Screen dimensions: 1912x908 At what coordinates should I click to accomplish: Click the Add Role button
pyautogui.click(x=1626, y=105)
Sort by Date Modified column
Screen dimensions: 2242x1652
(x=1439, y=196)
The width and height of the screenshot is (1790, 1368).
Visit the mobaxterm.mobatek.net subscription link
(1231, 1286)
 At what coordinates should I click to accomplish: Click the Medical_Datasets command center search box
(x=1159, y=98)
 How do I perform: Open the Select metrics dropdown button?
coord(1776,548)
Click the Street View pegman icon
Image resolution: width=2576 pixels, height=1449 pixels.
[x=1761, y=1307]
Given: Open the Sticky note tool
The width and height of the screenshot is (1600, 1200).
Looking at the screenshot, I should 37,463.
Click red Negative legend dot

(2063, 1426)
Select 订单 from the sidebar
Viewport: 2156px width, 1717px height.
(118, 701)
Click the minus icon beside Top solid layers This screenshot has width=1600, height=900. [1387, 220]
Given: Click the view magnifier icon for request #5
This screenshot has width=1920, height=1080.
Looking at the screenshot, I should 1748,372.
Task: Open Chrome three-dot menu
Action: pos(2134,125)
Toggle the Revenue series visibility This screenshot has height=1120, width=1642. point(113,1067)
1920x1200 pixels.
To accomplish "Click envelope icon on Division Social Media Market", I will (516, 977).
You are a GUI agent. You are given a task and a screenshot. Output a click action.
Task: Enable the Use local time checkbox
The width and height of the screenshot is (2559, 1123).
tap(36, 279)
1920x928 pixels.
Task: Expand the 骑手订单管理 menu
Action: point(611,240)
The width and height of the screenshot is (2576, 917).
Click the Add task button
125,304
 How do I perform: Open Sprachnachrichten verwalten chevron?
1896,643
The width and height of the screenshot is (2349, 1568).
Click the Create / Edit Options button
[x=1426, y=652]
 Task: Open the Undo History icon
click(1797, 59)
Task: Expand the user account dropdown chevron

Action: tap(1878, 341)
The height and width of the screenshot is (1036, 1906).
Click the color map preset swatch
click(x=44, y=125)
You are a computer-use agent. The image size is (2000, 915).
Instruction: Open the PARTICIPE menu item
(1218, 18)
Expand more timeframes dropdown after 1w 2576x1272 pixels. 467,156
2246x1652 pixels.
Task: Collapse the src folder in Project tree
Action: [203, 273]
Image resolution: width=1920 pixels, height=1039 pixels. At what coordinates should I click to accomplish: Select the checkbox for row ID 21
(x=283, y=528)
#####
#### [Problem requirements]
A word-for-word copy of the data above is the goal, so set it all down again.

#### [Reply]
Screen dimensions: 1912x908 At what coordinates should I click to accomplish: Click the Add Role button
pyautogui.click(x=1626, y=105)
Sort by Date Modified column
Screen dimensions: 2242x1652
(x=1439, y=196)
The width and height of the screenshot is (1790, 1368).
Visit the mobaxterm.mobatek.net subscription link
(1231, 1286)
 At what coordinates should I click to accomplish: Click the Medical_Datasets command center search box
(x=1159, y=98)
 How do I perform: Open the Select metrics dropdown button?
coord(1776,548)
Click the Street View pegman icon
Image resolution: width=2576 pixels, height=1449 pixels.
[x=1761, y=1307]
Given: Open the Sticky note tool
The width and height of the screenshot is (1600, 1200).
Looking at the screenshot, I should 37,463.
Click red Negative legend dot

(2063, 1426)
Select 订单 from the sidebar
Viewport: 2156px width, 1717px height.
(118, 701)
Click the minus icon beside Top solid layers This screenshot has width=1600, height=900. [1387, 220]
Given: Click the view magnifier icon for request #5
This screenshot has width=1920, height=1080.
Looking at the screenshot, I should 1748,372.
Task: Open Chrome three-dot menu
Action: pos(2134,125)
Toggle the Revenue series visibility This screenshot has height=1120, width=1642. point(113,1067)
1920x1200 pixels.
To accomplish "Click envelope icon on Division Social Media Market", I will (516, 977).
You are a GUI agent. You are given a task and a screenshot. Output a click action.
Task: Enable the Use local time checkbox
The width and height of the screenshot is (2559, 1123).
tap(36, 279)
1920x928 pixels.
Task: Expand the 骑手订单管理 menu
Action: point(611,240)
The width and height of the screenshot is (2576, 917).
Click the Add task button
125,304
 How do I perform: Open Sprachnachrichten verwalten chevron?
1896,643
The width and height of the screenshot is (2349, 1568).
Click the Create / Edit Options button
[x=1426, y=652]
 Task: Open the Undo History icon
click(1797, 59)
Task: Expand the user account dropdown chevron

Action: tap(1878, 341)
The height and width of the screenshot is (1036, 1906).
Click the color map preset swatch
click(x=44, y=125)
You are a computer-use agent. The image size is (2000, 915).
Instruction: Open the PARTICIPE menu item
(1218, 18)
Expand more timeframes dropdown after 1w 2576x1272 pixels. 467,156
2246x1652 pixels.
Task: Collapse the src folder in Project tree
Action: [203, 273]
Image resolution: width=1920 pixels, height=1039 pixels. At what coordinates should I click to accomplish: Select the checkbox for row ID 21
(x=283, y=528)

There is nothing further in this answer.